_Document excerpt_.
━━━━━━━━━━━━━━━━━━━━━━━━━━━━━━

Sermon for the second Sunday of Christmas
The biblical text is Jeremiah 31:7-14.
Sermon recording:
In September 1940, at the height of World War II, the German Luftwaffe began a sustained bombing assault on the British capital that eventually became known as the London Blitz.
As the city burned above them, the people of London gathered and slept in the underground subway tunnels for safety.
And yet, even as the city was being bombed night after night, something remarkable happened: Concerts continued, drama troupes put on plays, teachers taught classes, and an inter-shelter darts league formed. One pianist, Myra Hess, organized daily concerts at the National Gallery. People would come on their lunch breaks, not because the war was over, not because things were safe again, but because something in them knew this mattered.
They didn’t sing because the bombing had stopped.
They sang because without beauty, without meaning, without joy, they wouldn’t survive the bombing at all.
And that human instinct — to cling to hope before everything is fixed — is exactly what we hear in today’s reading from the prophet Jeremiah.
This passage comes from one of the bleakest books in the Bible. Jeremiah is not an easy prophet. He doesn’t offer quick comfort. He doesn’t soften his message. He spends much of the book warning his people — the people of Judah — that a crisis is coming.
For the first large section of the book, Jeremiah is doing one hard thing over and over again. He is speaking the truth about his nation’s injustice, exploitation, and unfaithfulness to God’s covenant, even though he knows the king won’t listen. He keeps telling the truth anyway, even though it gets him ignored, mocked, threatened, and eventually imprisoned.
And the truth he speaks is this:
“If we have lost faith in the core principles that make us who we are as a nation, then no amount of wealth, power, or political strategy will be able to shelter us from the consequences of our own actions.”
Jeremiah is not speaking as an outsider. He is speaking as a concerned citizen. He loves his people. That’s why he tells the truth.
Later in the book, the tone shifts again. By that point, his warnings have gone unheeded. The moment of truth has come and gone. The disaster Jeremiah spoke about has arrived. Jerusalem has fallen to the Babylonians. The people have been carried off into exile.
So, for Jeremiah and the people of Judah, the question is no longer, “How do we avoid this?”
The question is, “How do we live now that it’s here?”
That final section of Jeremiah is about acceptance — not resignation, but the sober recognition that what’s done is done, and all that remains is to make the best of it.

━━━━━━━━━━━━━━━━━━━━━━━━━━━━━━

_Dataset records_.
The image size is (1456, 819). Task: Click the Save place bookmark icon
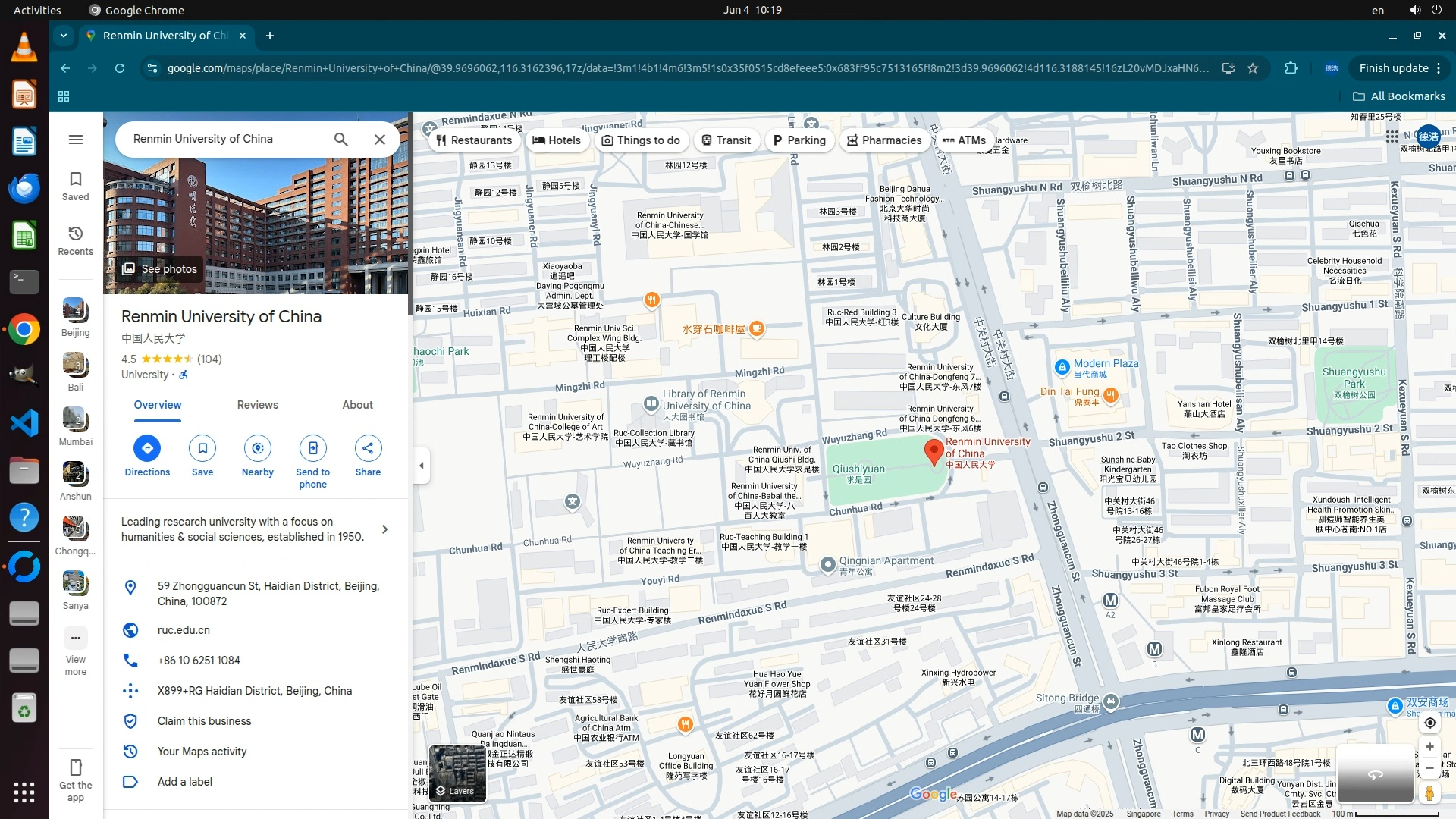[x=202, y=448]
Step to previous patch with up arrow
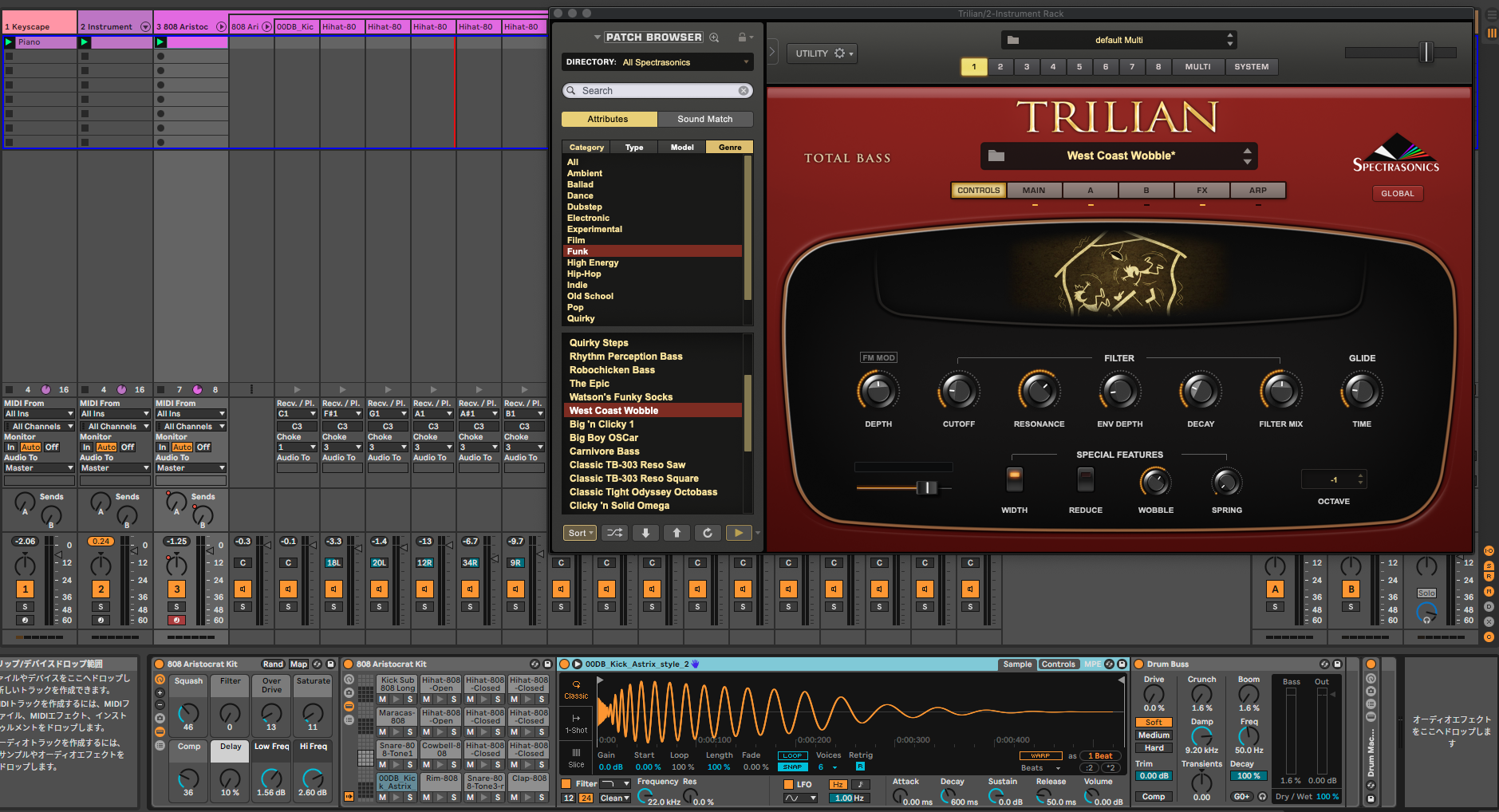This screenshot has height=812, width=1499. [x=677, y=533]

━━━━━━━━━━━━━━━━━━━━━━━━━━━━━━

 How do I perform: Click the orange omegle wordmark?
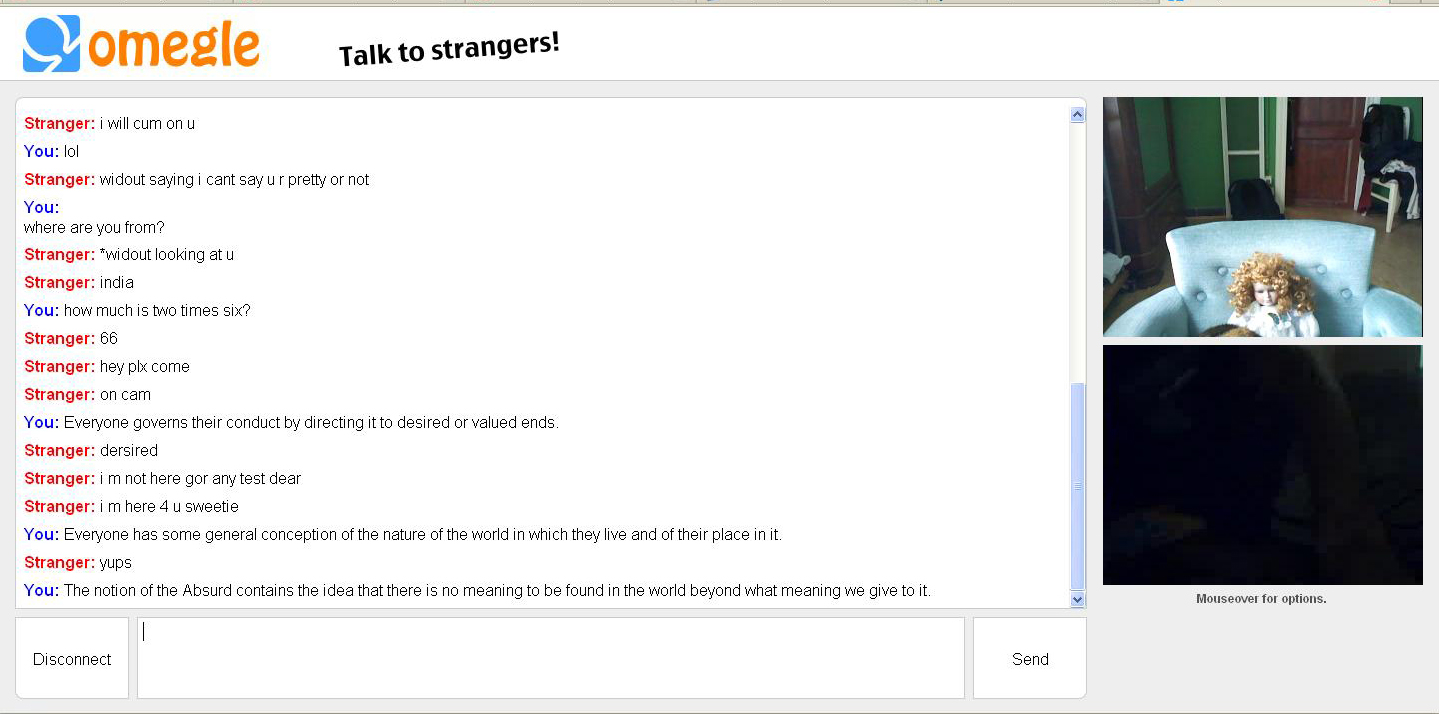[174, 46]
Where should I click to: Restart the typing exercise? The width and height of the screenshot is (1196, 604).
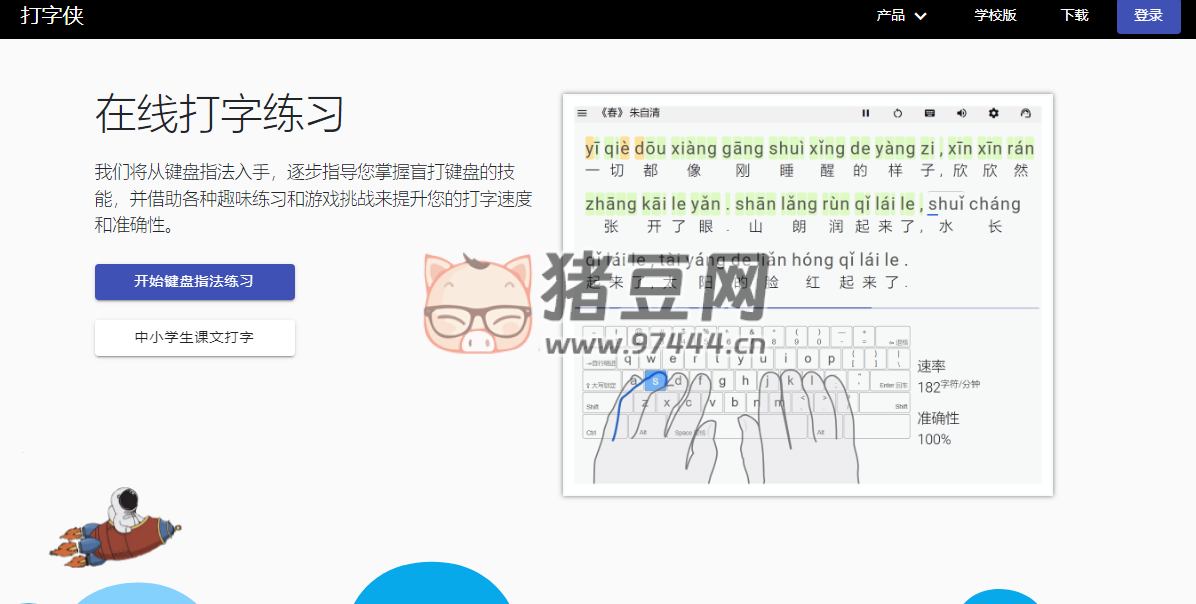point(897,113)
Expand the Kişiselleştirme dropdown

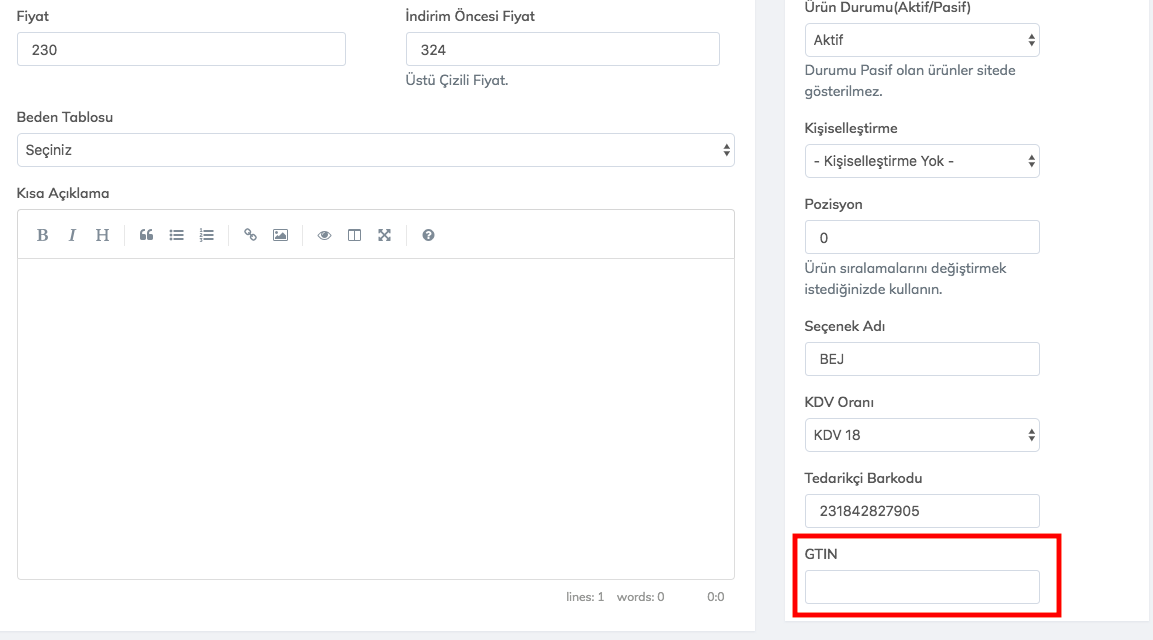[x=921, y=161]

━━━━━━━━━━━━━━━━━━━━━━━━━━━━━━

_Objective 1_. According to the sermon, why does Jeremiah keep telling the truth to the people of Judah? Answer in one to three sentences.
_Objective 2_. List every consequence the sermon says Jeremiah suffered for continuing to tell the truth.
_Objective 3_. Continue the sermon, beginning after its final sentence.

_Task response 1_. Jeremiah speaks as a concerned citizen rather than an outsider, and he loves his people. That love is why he tells the truth, even though it costs him.

_Task response 2_.
- He was ignored.
- He was mocked.
- He was threatened.
- He was eventually imprisoned.

_Task response 3_.
But right in the middle of those two sections, between the warnings and the acceptance, we get a third section that scholars call the Book of Consolation. Chapters 30 through 33. This is the section where today’s first reading comes from.
What’s striking about the Book of Consolation is that Jeremiah offers hope before the exile is resolved. Consolation comes before acceptance. Not because everything is okay, but because Jeremiah knows that, without hope, the people will not be able to survive what lies ahead.
Listen again to the imagery Jeremiah uses. This is not quiet, private reassurance. This is public celebration. Singing. Shouting. Gathering. Grain, wine, and oil. A watered garden.
And notice who’s invited:
The visually impaired.
The mobility impaired.
Those who are pregnant.
Those in labor.
The people who cannot move quickly. The people who cannot carry much. The people who are exhausted, vulnerable, and easily left behind.
If you step back and picture it, what Jeremiah is describing looks less like a church service and more like a street party.
This is not a party for the strong. This is not a celebration of victory or success. This is a gathering that moves at the pace of the most vulnerable. No one is told to wait until they’re healed. No one is told to come back later when they’re stronger.
Everyone belongs.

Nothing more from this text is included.